From production to distribution, the COVID-19 pandemic undoubtedly put a damper on the entire chain of the film industry at a global scale. But as UK’s Flatpack and Indonesia’s Sahabat Seni Nusantara (SSN) came to find out, there’s no keeping good cinema down—and certainly not the spirit of those keen to bring it to the masses at a time it was most necessary.
The Urban Legends project kicked off during the long, grim winter of 2020 and 2021, when the pandemic situation in the UK was particularly dire and the novelty of presenting online film events had begun to wear off.
Therefore, for both Flatpack and Sahabat Seni Nusantara (SSN), connecting with one another despite the six-hour time difference and the contrasting weathers—frosty morning in London, sultry afternoon in Jakarta—turned out to be a breath of fresh air.
Through lively, zigzag conversations, they covered the state of filmgoing in their respective countries, horror movies and urban legends, Islamic culture, food, urban planning, and plenty more besides.
Brought together and mediated by SHOUT Festival’s Creative Producer Adam Pushkin, the Flatpack team was able to understand more about the ethos underpinning Indonesia's community film culture, and the way that traditional folklore and Islamic beliefs often intermingle, while SSN learned more about the ins and outs of the Birmingham culture.
As the groups moved into the spring and summer of 2021 and attempted to translate these conversations into concrete activity, things became more difficult. In part this was due to the COVID-19 context: that weird hybrid period when both physical and digital events were in theory possible, but the former were complex and risky, and few people still had appetite for the latter after a long period stuck at home.
Logistics also turned out to be a persistent issue. The lack of available slots at cinemas, the difficulty of viewing or clearing the rights for Indonesian film titles, and the lag in communication were some of the difficulties that arose as all the projects which had been in limbo for a while suddenly came back to life—this situation prompted the groups to run to keep up while also recovering from the shock of the previous year.
However, a host of activities—which included a guest talk by SSN’s Ekky Imanjaya, an online conversation, and a screening of Garin Nugroho’s Memories of My Body—managed to take place in the autumn of 2021. Of his award-winning film and its commingling of religion, culture, gender and sexuality, Garin Nugroho claimed to be inspred by the mixture of Hinduism, Islam and many other religions in Indonesia that underscores the country’s rich history and culture.
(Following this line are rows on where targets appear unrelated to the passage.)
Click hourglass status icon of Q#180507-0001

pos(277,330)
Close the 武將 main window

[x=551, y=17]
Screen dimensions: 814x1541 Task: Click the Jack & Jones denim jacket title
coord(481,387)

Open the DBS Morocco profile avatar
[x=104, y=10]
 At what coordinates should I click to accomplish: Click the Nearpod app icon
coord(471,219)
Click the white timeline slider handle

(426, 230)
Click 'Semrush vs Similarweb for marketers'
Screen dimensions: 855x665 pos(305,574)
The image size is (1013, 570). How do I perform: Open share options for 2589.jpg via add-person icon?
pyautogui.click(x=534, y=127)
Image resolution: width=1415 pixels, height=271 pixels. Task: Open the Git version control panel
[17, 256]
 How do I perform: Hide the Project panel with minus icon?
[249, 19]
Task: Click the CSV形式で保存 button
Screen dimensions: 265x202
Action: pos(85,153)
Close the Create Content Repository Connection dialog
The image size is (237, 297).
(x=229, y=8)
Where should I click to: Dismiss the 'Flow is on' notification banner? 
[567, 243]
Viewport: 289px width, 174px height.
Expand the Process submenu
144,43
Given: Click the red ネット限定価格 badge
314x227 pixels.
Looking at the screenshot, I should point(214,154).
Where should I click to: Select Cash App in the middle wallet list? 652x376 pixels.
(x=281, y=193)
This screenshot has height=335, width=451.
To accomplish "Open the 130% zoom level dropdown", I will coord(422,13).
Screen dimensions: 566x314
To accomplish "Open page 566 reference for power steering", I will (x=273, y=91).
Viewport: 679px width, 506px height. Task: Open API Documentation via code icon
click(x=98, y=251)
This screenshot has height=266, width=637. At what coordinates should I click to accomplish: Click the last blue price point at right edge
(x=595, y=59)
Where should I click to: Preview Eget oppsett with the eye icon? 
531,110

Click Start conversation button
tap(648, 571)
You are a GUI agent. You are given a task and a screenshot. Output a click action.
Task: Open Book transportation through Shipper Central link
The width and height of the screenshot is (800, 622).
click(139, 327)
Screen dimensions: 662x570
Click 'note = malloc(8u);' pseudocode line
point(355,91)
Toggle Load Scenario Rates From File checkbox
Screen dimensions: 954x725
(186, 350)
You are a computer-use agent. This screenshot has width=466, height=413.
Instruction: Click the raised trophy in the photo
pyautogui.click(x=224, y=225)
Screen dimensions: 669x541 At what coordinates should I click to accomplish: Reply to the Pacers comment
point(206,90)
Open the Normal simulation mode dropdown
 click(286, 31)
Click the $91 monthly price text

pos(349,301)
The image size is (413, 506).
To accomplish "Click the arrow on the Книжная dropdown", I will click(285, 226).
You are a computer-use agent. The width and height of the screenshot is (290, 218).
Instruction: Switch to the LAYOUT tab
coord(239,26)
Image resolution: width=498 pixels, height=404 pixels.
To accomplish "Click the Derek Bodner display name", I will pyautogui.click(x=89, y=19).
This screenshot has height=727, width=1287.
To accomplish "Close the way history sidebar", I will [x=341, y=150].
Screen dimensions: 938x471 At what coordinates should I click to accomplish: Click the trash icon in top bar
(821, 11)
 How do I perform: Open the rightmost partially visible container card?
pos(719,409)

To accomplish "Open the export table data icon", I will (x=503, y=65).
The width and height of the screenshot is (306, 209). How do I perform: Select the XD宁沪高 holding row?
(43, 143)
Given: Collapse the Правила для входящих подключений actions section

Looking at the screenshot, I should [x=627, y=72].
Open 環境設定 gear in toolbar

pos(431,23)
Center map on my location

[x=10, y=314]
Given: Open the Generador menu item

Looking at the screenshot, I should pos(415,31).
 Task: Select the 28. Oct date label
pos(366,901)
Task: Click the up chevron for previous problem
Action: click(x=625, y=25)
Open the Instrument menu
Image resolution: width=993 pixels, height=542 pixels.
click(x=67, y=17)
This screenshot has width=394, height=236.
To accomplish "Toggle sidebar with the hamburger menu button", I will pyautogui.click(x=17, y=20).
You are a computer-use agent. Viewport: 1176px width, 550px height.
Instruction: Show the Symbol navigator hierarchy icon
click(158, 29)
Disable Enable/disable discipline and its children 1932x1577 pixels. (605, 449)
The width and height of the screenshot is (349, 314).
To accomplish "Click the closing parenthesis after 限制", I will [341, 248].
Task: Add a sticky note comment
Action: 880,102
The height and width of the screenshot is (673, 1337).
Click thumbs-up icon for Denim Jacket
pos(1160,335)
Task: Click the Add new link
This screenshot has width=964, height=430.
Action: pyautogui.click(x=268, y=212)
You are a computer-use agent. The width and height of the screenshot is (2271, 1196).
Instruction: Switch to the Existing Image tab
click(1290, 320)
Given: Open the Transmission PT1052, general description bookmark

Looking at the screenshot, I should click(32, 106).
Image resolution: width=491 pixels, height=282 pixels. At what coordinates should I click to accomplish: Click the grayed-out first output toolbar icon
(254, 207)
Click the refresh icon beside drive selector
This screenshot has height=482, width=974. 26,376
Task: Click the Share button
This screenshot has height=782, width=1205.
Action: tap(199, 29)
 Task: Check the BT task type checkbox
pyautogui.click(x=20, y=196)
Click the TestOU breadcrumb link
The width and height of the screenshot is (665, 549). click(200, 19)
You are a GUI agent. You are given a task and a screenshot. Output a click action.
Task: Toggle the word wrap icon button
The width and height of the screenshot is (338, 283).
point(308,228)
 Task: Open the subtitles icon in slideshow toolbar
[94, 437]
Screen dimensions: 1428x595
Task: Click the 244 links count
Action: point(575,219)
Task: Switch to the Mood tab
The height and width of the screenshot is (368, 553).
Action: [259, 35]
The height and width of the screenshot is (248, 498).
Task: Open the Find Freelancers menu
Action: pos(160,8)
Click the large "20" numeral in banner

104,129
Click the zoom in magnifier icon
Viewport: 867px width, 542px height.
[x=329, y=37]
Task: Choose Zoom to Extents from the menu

“When Memories of My Body was screened in India, they loved it, they said it’s part of [their] history too,” he recalls. “It would be great for the film to create room for discussion among the diverse communities in Birmingham.”
Meanwhile, Ekky Imanjaya noted that his participation in a panel of the Cine Excess festival was part of his mission to promote Indonesian cinema and pop culture as part of global conversations, more specifically the horror genre with a focus on pocong (shroud ghosts).
“These films are still overlooked and shunned by most film scholars, journalists and critics in Indonesia, let alone in global contexts,” he explains. “They underestimate the politics of taste of the audience. [But] the fact that the pocong films were produced massively should highlight something about film consumption and film culture in general.”
Overall, the involvement of Garin Nugroho and Ekky Imanjaya helped highlight the unique cinematic culture in Indonesia—as well as the many cultural contexts that imbue it, specifically in correlation with the Urban Legends theme—and expose it to an audience beyond its geographical borders.
“Indonesia is a diverse country, and in more than 70 years as an independent country, we haven’t had enough films about minorities,” observes Nugroho. “So it’s our duty to develop an atmosphere of diversity, and film is a medium to help develop public discussion [on the subject of diversity].”
While these activities went well despite earlier obstacles, both Flatpack and SSN also agreed that there’s still a lot of room for improvement for future endeavours, particularly in terms of having a project manager to keep things on track and manage conversations on both sides, considering the limitations to a partnership built around Zoom meetings and WhatsApp chats.
Nevertheless, the groups were thrilled by the opportunity to work together and hoped to join forces again in the future for an offline project, where they would be able to meet face-to-face and improve the quality of their collaboration.